New Leaders Spreading Their Wings

“Eagles don’t flock” is a true statement. However, they are made to flock within the confines of a team. Most organizations are full of departments and each department must have leadership. One of the hardest things to do is find your place on a team. New leaders are not always welcome onto the team. Their ideas are not always received with the same enthusiasm that they are given. A new member trying to spread his or her wings within the flock of an organization can find the airspace crowded. They tend to hear things like, “We have tried that before”, “That will never work”, “We don’t that here”, or “He or she is still young or green give them time and they will settle down”. Unfortunately, many of the other leaders have gotten comfortable with their air space and they are not willing to make room for a new person trying to spread his or her wings. Many times the other leaders perceive the new leader’s ideas and enthusiasm as an attempt to take over and not share the air space. The new leader must not give up! No matter how many times or how crowded the air space gets he or she must battle for the air space and the right to spread his or her wings or he or she will never soar with the eagles. The ideas and enthusiasm that is brought to the team by a new team member will eventually be received by the team especially if the leader puts together a track record of success upon success. No one is going to give their air space willingly. A new leader must carve out his or her airspace within the organization. One of the best ways for a new leader to carve out air space among the organization is to run his or her team with skill and precision. Air space for a new leader to spread his or her wings can not be denied within the organization if his or her team is benefiting the organization. It is no easy task to take air space from other leaders however it is necessary. The organization is counting on the new leaders to spread their wings and take their rightful place soaring within the organization. Current leaders are not going to be around forever and if new leaders do not earn the right to soar with them they will not get the wisdom and mentoring needed to lead the organization one day.
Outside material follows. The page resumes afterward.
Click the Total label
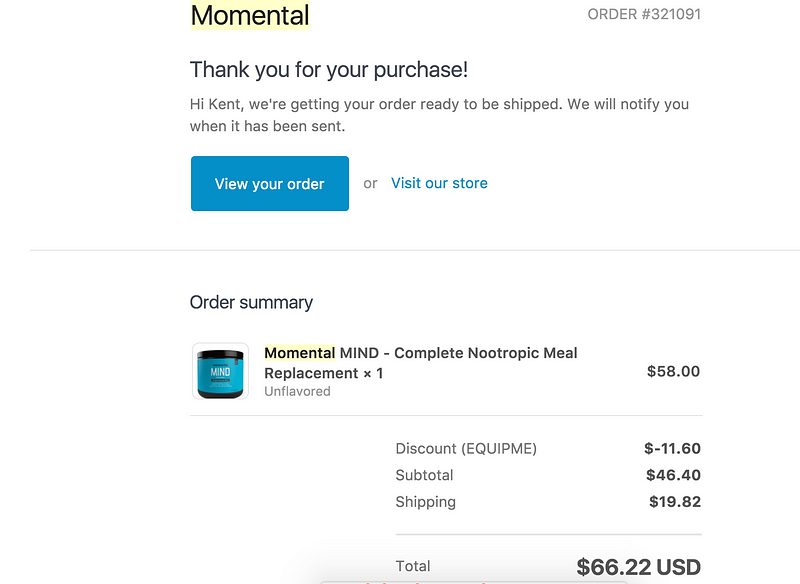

New Leaders are not always welcome into the Flock

On one occasion a new team member and leader, the author of this blog, was told in no uncertain terms that the organization, or team he was looking at joining, was “not looking for any superstars”. That is not exactly the kind of welcome a new team member and leader expects. That is the kind of welcome they will face by current leaders who have worked hard to make the organization all that it is. The current leadership has placed their life’s work into the organization and a new leader can not expect the current leaders to just move over and make room. They are going to have to prove themselves to the organization. A new team member trying to spread his or her wings should not spread their wings at the expense of the other members of the organization. While they are not always welcomed with open arms they must not let that deter then from attempting to spread their wings. Once the new team member has shown his or her intentions through adding value to the organization by contributing ideas, helping others succeed, and general participation then he or she can begin to spread their wings and soar within the organization. These actions still do not guarantee a warm reception. The fact is it does not matter whether he or she is welcomed. The fact of the matter is that the head leader and leader of the organization has chosen him or her and that should be good enough.

A New Leader Must Not Give Up

Whether the new leader receives a warm reception or not is irrelevant. In a perfect world one could paint a picture of complete and utter acceptance and unconditional love; however, this is not a perfect world! Sharing air space is not a top priority in the minds of the current leaders. They are used to doing things a certain way. Many of the current leaders will have grown comfortable and await the time when they can fly south and stay there. A new team member coming in trying to spread his or her wings can throw them into a tailspin and mess up their picture perfect world. The new leader who comes in and does not expect to be challenged for air space is sadly mistaken. A good idea for the new leader would be to ask one or more the current leaders to mentor him or her. Either way the new team member or leader must be consistent, confident, and committed to spreading his or her wings. Giving up is not an option! When is the last time you have seen an eagle walking? Eagles are meant to soar!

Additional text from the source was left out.